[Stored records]
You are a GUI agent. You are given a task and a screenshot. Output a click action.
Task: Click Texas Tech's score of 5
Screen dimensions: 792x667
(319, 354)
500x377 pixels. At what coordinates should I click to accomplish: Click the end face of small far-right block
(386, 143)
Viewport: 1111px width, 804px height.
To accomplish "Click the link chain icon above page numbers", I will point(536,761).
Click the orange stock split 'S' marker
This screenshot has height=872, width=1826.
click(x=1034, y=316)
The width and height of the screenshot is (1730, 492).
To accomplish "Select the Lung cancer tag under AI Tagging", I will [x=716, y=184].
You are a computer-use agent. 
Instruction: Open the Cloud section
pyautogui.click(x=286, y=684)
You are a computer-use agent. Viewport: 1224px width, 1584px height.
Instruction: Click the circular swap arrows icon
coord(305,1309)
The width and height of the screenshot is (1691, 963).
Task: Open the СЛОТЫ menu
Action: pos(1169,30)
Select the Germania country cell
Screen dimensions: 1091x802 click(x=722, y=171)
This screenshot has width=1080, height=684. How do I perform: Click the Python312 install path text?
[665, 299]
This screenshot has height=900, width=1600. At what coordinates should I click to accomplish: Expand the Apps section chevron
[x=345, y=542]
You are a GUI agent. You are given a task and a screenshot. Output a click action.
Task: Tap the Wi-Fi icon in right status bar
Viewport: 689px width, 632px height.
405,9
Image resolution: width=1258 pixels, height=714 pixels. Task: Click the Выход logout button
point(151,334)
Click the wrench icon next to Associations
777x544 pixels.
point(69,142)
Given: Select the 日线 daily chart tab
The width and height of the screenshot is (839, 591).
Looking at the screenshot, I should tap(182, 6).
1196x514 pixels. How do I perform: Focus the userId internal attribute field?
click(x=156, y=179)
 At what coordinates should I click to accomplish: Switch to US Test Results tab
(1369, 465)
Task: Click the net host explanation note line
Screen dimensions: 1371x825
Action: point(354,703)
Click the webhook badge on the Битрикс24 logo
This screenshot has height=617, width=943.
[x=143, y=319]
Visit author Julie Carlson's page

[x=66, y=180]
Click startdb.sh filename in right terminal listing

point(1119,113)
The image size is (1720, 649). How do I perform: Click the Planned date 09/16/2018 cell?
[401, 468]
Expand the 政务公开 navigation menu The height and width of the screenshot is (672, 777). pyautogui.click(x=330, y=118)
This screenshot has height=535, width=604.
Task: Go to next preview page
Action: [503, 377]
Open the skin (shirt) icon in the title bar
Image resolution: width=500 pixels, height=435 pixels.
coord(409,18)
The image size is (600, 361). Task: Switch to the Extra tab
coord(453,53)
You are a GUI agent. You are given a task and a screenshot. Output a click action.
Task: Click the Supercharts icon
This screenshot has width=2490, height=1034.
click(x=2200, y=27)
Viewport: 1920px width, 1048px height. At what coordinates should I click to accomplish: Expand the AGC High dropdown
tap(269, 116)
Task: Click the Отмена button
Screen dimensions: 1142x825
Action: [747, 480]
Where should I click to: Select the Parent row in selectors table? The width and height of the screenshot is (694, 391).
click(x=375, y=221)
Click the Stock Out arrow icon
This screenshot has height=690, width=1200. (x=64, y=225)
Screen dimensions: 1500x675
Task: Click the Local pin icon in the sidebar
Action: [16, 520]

→ **EXERCISE**: Retype the data. Every line must match the original exactly.

→ **WRITTEN REPLY**:
You are a GUI agent. You are given a task and a screenshot. Output a click action.
Task: Click Texas Tech's score of 5
Screen dimensions: 792x667
(319, 354)
500x377 pixels. At what coordinates should I click to accomplish: Click the end face of small far-right block
(386, 143)
Viewport: 1111px width, 804px height.
To accomplish "Click the link chain icon above page numbers", I will point(536,761).
Click the orange stock split 'S' marker
This screenshot has height=872, width=1826.
click(x=1034, y=316)
The width and height of the screenshot is (1730, 492).
To accomplish "Select the Lung cancer tag under AI Tagging", I will [x=716, y=184].
You are a computer-use agent. 
Instruction: Open the Cloud section
pyautogui.click(x=286, y=684)
You are a computer-use agent. Viewport: 1224px width, 1584px height.
Instruction: Click the circular swap arrows icon
coord(305,1309)
The width and height of the screenshot is (1691, 963).
Task: Open the СЛОТЫ menu
Action: pos(1169,30)
Select the Germania country cell
Screen dimensions: 1091x802 click(x=722, y=171)
This screenshot has width=1080, height=684. How do I perform: Click the Python312 install path text?
[665, 299]
This screenshot has height=900, width=1600. At what coordinates should I click to accomplish: Expand the Apps section chevron
[x=345, y=542]
You are a GUI agent. You are given a task and a screenshot. Output a click action.
Task: Tap the Wi-Fi icon in right status bar
Viewport: 689px width, 632px height.
405,9
Image resolution: width=1258 pixels, height=714 pixels. Task: Click the Выход logout button
point(151,334)
Click the wrench icon next to Associations
777x544 pixels.
point(69,142)
Given: Select the 日线 daily chart tab
The width and height of the screenshot is (839, 591).
Looking at the screenshot, I should tap(182, 6).
1196x514 pixels. How do I perform: Focus the userId internal attribute field?
click(x=156, y=179)
 At what coordinates should I click to accomplish: Switch to US Test Results tab
(1369, 465)
Task: Click the net host explanation note line
Screen dimensions: 1371x825
Action: point(354,703)
Click the webhook badge on the Битрикс24 logo
This screenshot has height=617, width=943.
[x=143, y=319]
Visit author Julie Carlson's page

[x=66, y=180]
Click startdb.sh filename in right terminal listing

point(1119,113)
The image size is (1720, 649). How do I perform: Click the Planned date 09/16/2018 cell?
[401, 468]
Expand the 政务公开 navigation menu The height and width of the screenshot is (672, 777). pyautogui.click(x=330, y=118)
This screenshot has height=535, width=604.
Task: Go to next preview page
Action: [503, 377]
Open the skin (shirt) icon in the title bar
Image resolution: width=500 pixels, height=435 pixels.
coord(409,18)
The image size is (600, 361). Task: Switch to the Extra tab
coord(453,53)
You are a GUI agent. You are given a task and a screenshot. Output a click action.
Task: Click the Supercharts icon
This screenshot has width=2490, height=1034.
click(x=2200, y=27)
Viewport: 1920px width, 1048px height. At what coordinates should I click to accomplish: Expand the AGC High dropdown
tap(269, 116)
Task: Click the Отмена button
Screen dimensions: 1142x825
Action: [747, 480]
Where should I click to: Select the Parent row in selectors table? The width and height of the screenshot is (694, 391).
click(x=375, y=221)
Click the Stock Out arrow icon
This screenshot has height=690, width=1200. (x=64, y=225)
Screen dimensions: 1500x675
Task: Click the Local pin icon in the sidebar
Action: [16, 520]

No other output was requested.